Browser-Automation-MCP by chayan-1906 - MCP Server

🌐 Browser Automation MCP Server: Puppeteer Power for AI Agents

The ultimate toolset for AI agents to perform complex browser automation and web scraping. Leverage the power of Puppeteer to interact with dynamic web content, maintain user sessions, and extract critical data, all via the Model Context Protocol (MCP).

✨ Key Features

This server equips AI assistants with advanced web interaction capabilities, including:

Persistent Sessions: Automatically manages and reuses Chromium user profiles, allowing login sessions to persist across multiple tool calls (e.g., login once, then browse with headless: true).
Headless & Visible Modes: Run automation in the background (headless: true) or open a visible browser window (headless: false) for manual actions like complex CAPTCHA or initial login.
Lazy Content Handling: Specialized tools to scroll the page and wait for lazy-loaded content or images to appear before capture.
Rich Output Formats: Capture pages as high-quality PDFs or extract focused HTML (full, interactive elements, or structural tree).
Custom Script Execution: Inject and execute custom JavaScript logic to retrieve deeply nested data or perform unique interactions.

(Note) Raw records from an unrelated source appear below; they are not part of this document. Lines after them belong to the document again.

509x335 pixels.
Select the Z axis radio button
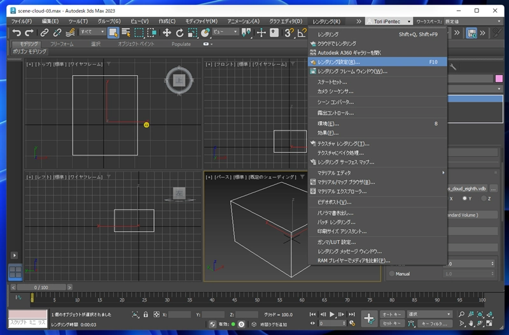point(484,199)
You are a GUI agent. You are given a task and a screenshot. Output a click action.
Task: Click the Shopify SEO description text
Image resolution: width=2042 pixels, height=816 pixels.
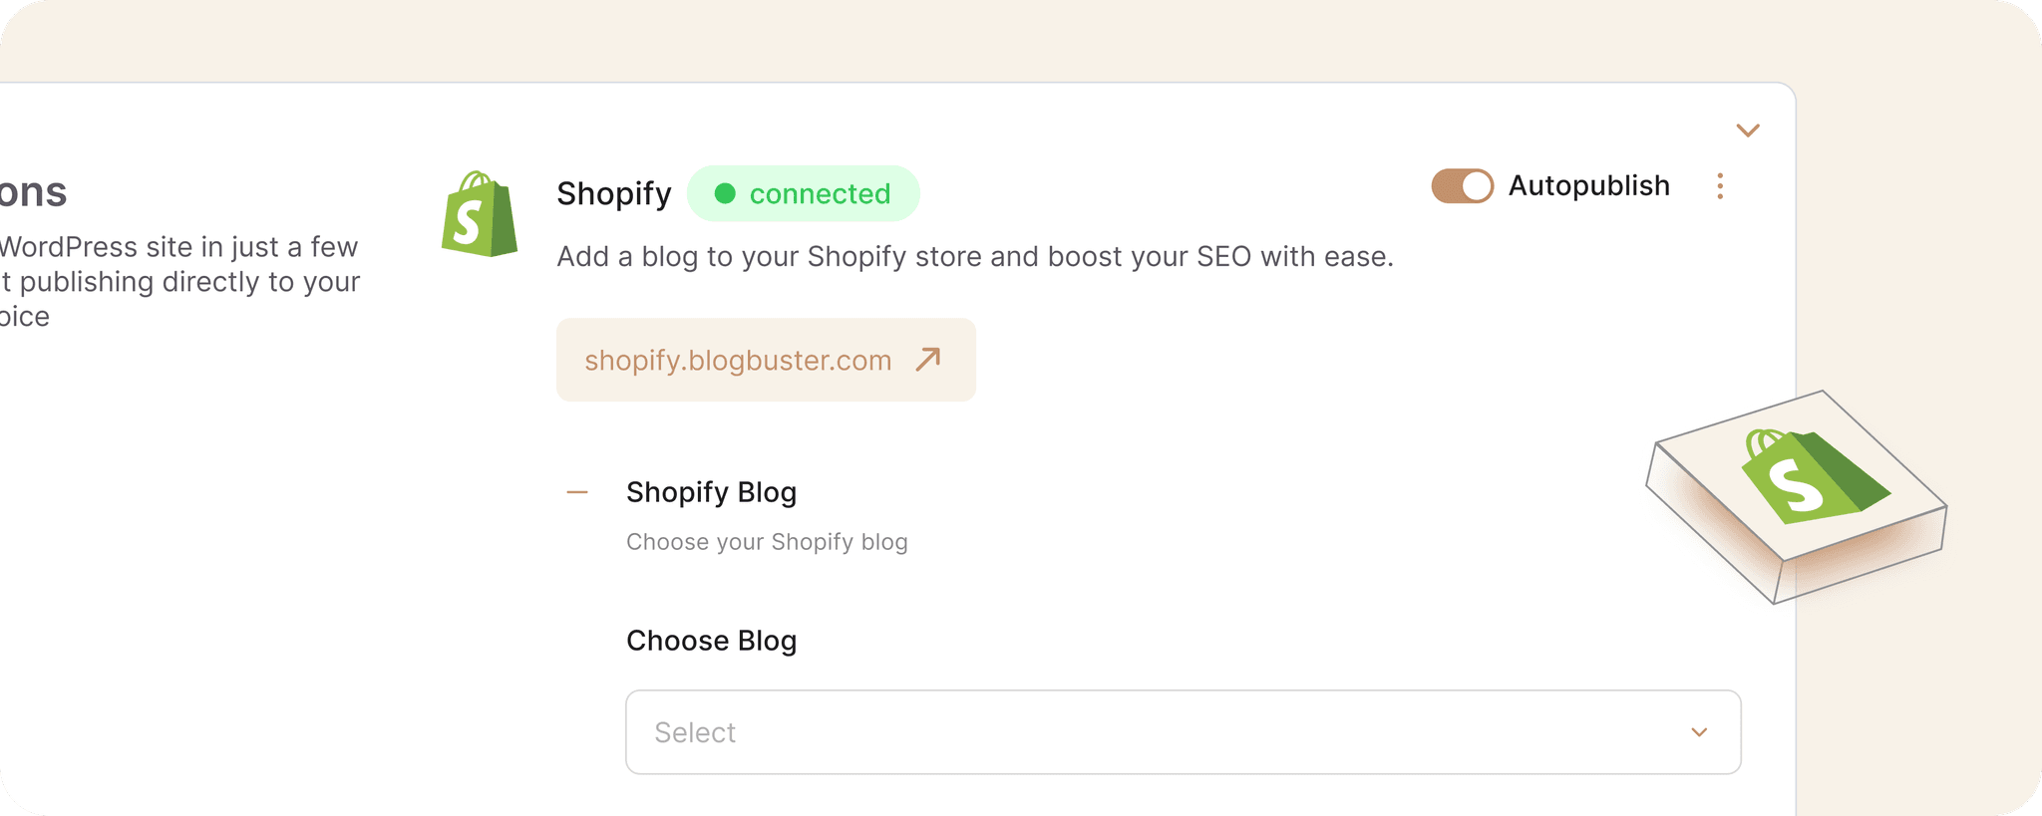(975, 256)
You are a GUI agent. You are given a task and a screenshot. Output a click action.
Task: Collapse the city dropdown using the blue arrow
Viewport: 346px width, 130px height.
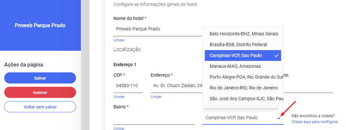(279, 118)
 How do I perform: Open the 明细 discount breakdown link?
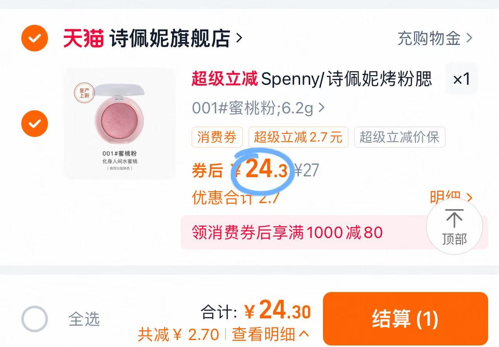(x=451, y=197)
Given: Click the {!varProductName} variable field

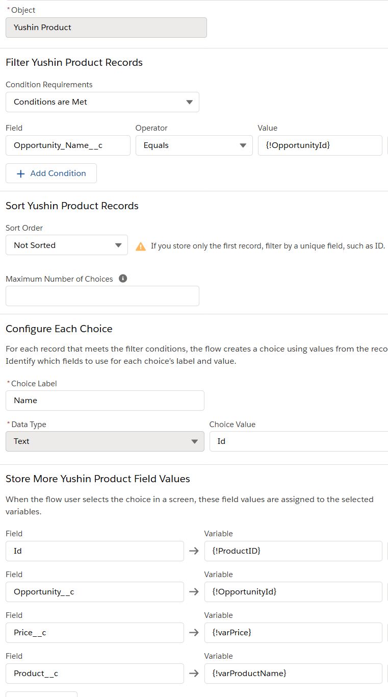Looking at the screenshot, I should pos(293,674).

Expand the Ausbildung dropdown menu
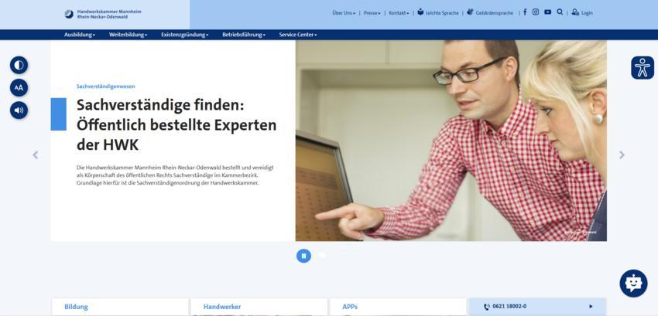(x=80, y=35)
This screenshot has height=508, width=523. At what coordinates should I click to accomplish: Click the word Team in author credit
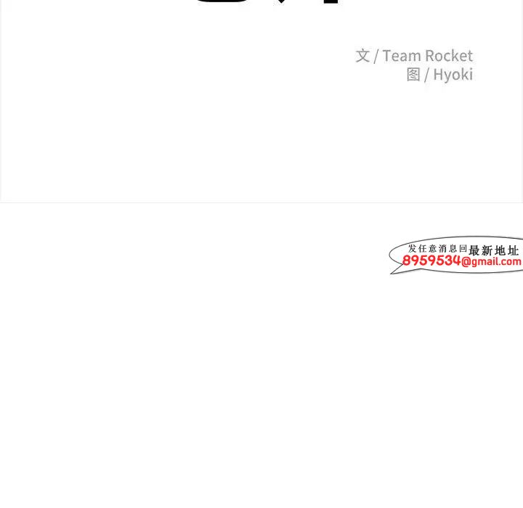point(402,56)
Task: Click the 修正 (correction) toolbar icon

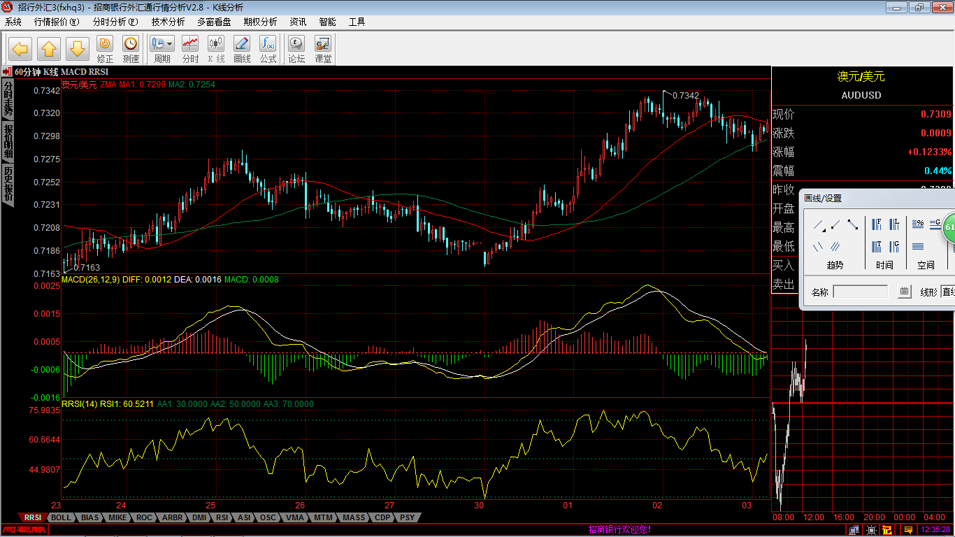Action: [105, 49]
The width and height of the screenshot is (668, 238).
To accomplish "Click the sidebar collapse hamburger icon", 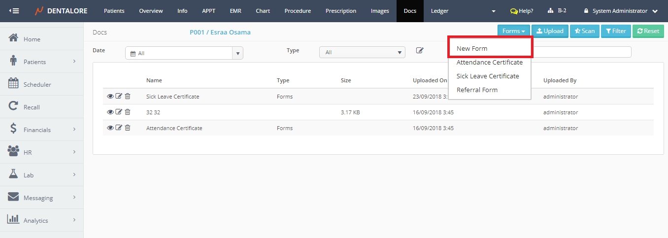I will click(14, 11).
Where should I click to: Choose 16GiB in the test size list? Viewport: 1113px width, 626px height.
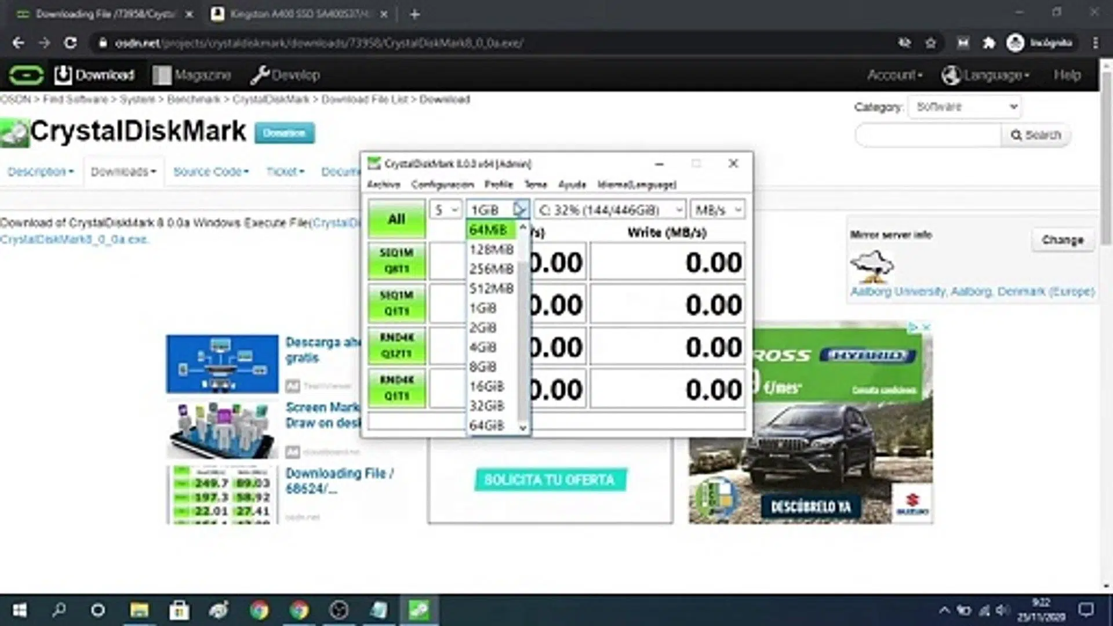tap(487, 386)
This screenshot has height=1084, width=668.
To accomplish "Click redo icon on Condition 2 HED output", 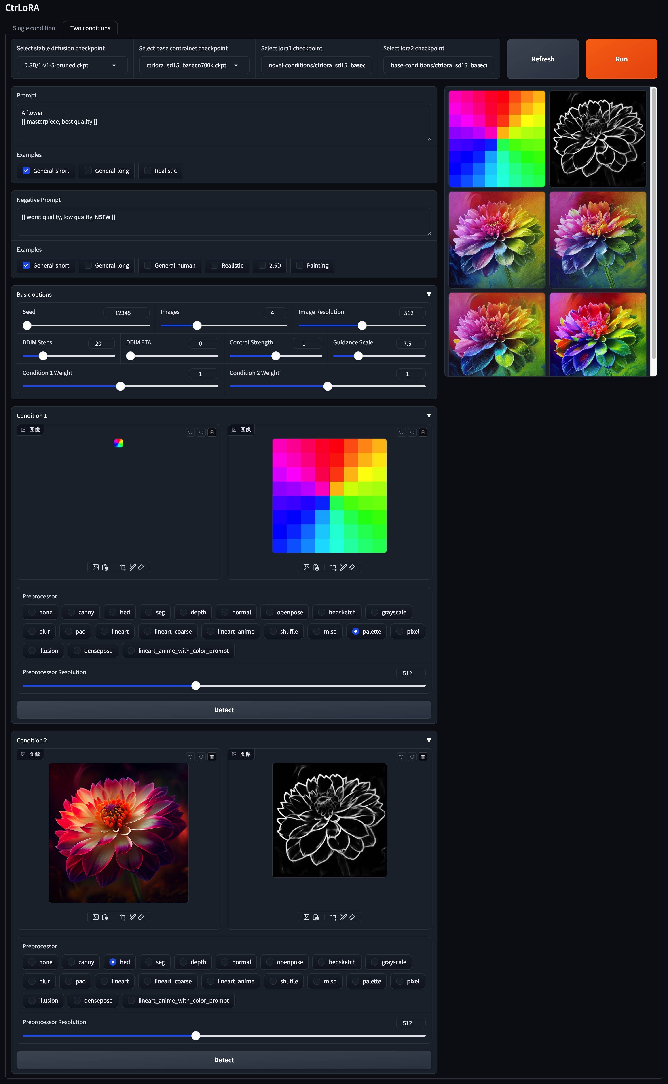I will (412, 757).
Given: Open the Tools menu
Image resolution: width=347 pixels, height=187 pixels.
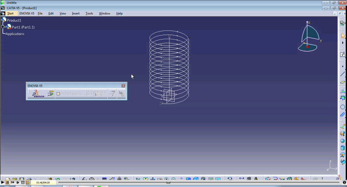Looking at the screenshot, I should pos(89,13).
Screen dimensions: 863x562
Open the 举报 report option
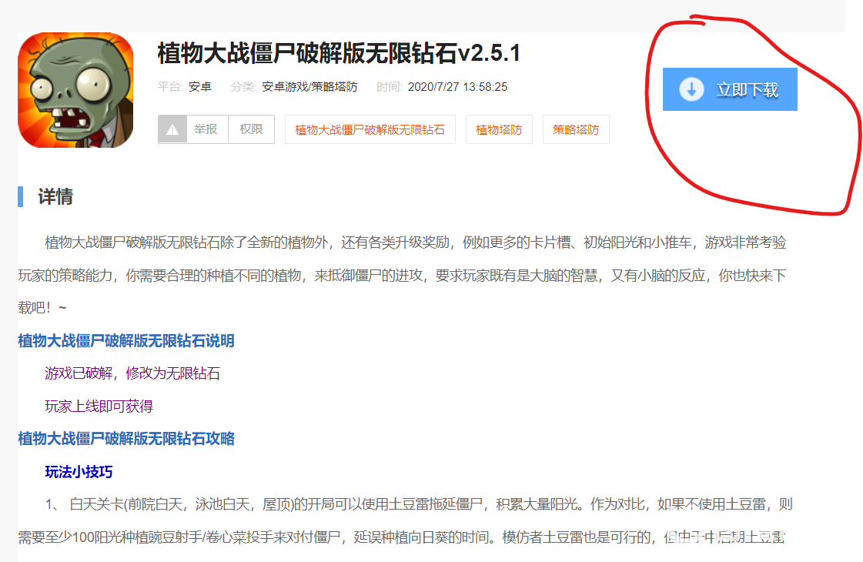(206, 129)
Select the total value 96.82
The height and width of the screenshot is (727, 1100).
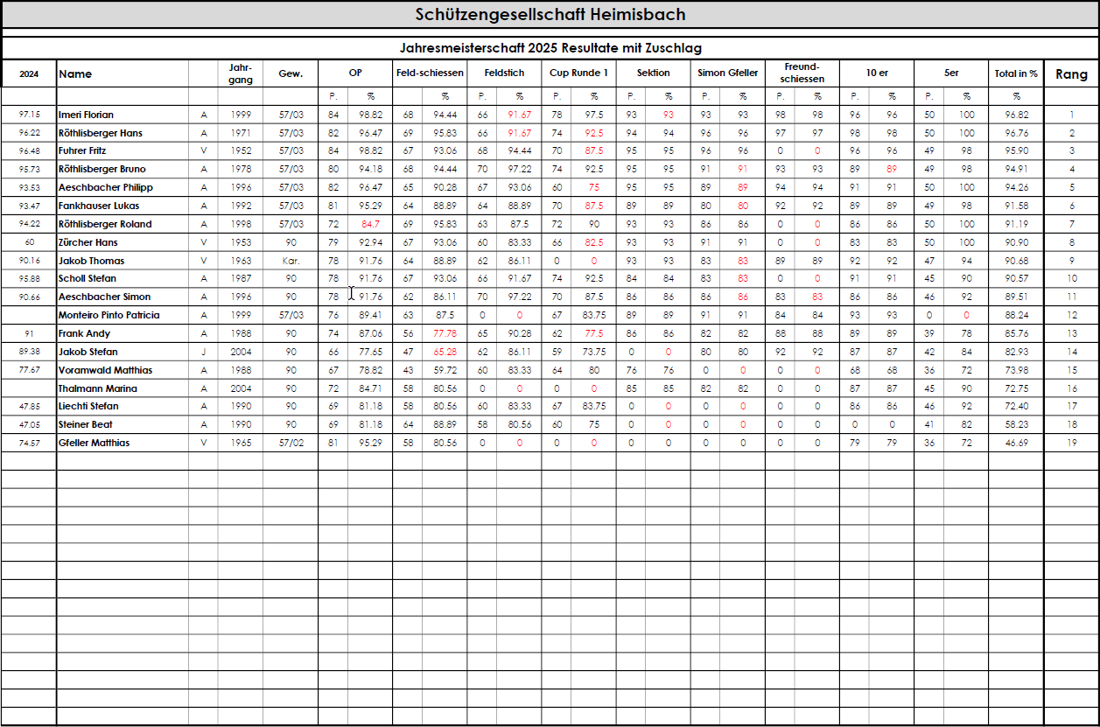click(1016, 115)
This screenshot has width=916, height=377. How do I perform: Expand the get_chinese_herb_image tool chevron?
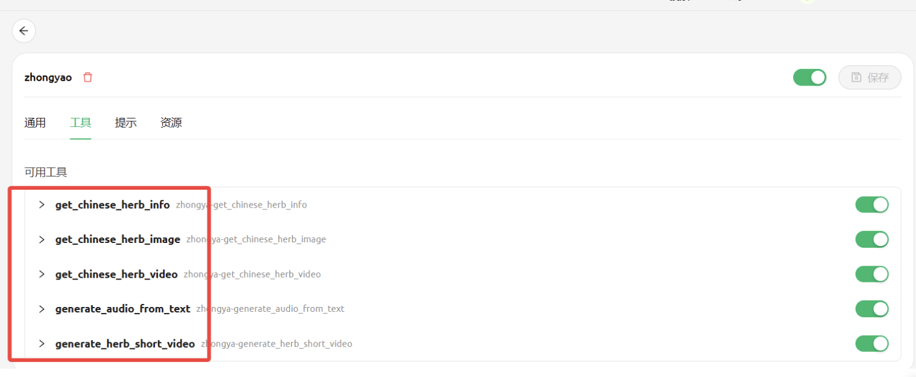click(42, 239)
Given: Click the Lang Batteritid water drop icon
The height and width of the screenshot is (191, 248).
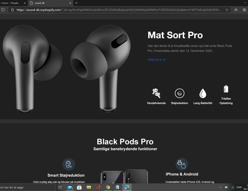Looking at the screenshot, I should 203,93.
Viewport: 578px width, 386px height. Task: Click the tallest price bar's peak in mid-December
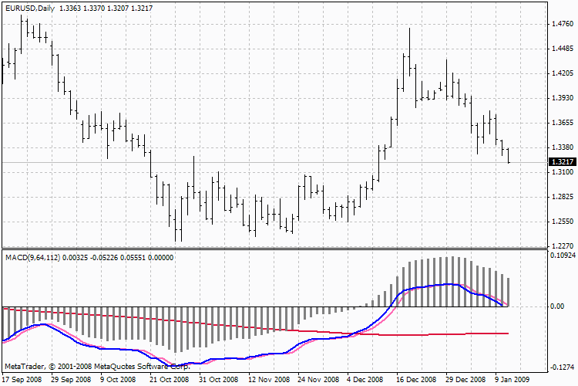[409, 29]
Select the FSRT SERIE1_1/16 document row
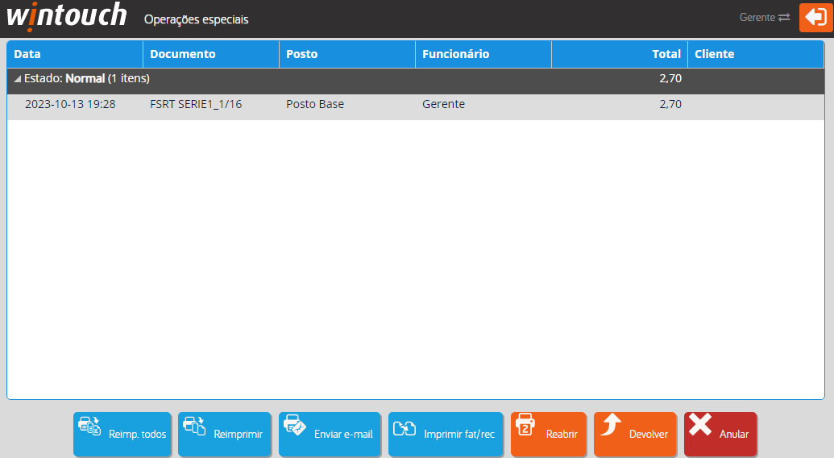834x458 pixels. pos(196,104)
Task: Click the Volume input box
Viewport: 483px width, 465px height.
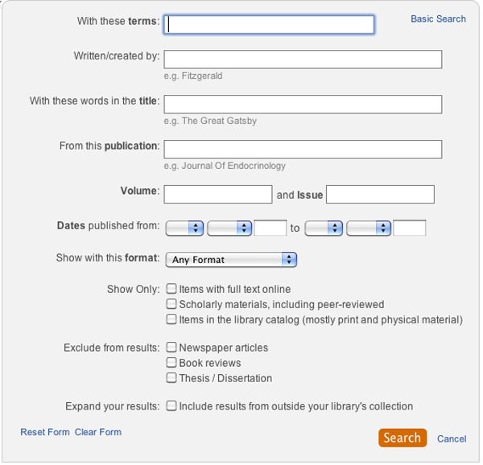Action: pyautogui.click(x=218, y=195)
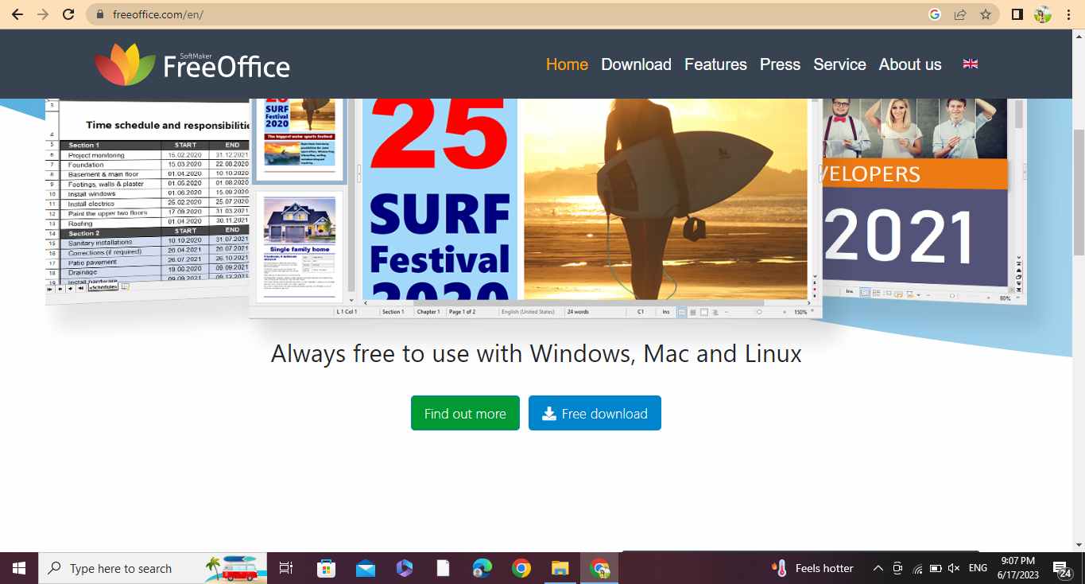Click the Free download button
The width and height of the screenshot is (1085, 584).
click(595, 413)
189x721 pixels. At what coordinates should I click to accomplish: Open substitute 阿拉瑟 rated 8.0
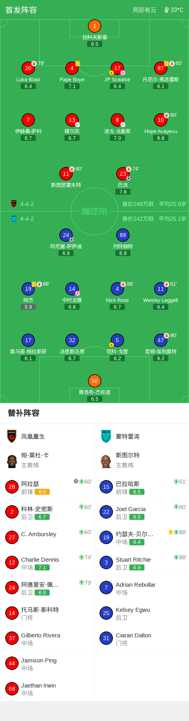pos(47,487)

🧰 Available Tools (9 Powerful Automation Capabilities)

Tool Name	Purpose	Key Use Case
`browse-page`	Load page, extract text, and capture screenshot.	Initial exploration of any URL.
`get-page-html`	Extract full, interactive, or structural HTML.	Finding the right CSS selectors for hidden elements.
`extract-links`	Scrape all links from a page or a specific container.	Discovering navigation paths and related content.
`click-element`	Locate and click a specified element on the page.	Interacting with buttons, tabs, or forms.
`scroll-and-capture`	Scroll down to load content and compare before/after states.	Capturing content from infinite scroll pages.
`wait-for-selector`	Pause execution until a dynamic element appears.	Waiting for post-login dashboards or AJAX content.
`execute-script`	Run custom JavaScript code in the browser context.	Complex data extraction or unique client-side tasks.
`page-to-pdf`	Generate a complete, printable PDF of the webpage.	Archiving a full web page, optionally expanding hidden sections first.
`wait-for-user`	Open a visible browser and wait for manual user interaction (e.g., login).	Handling sites requiring human interaction.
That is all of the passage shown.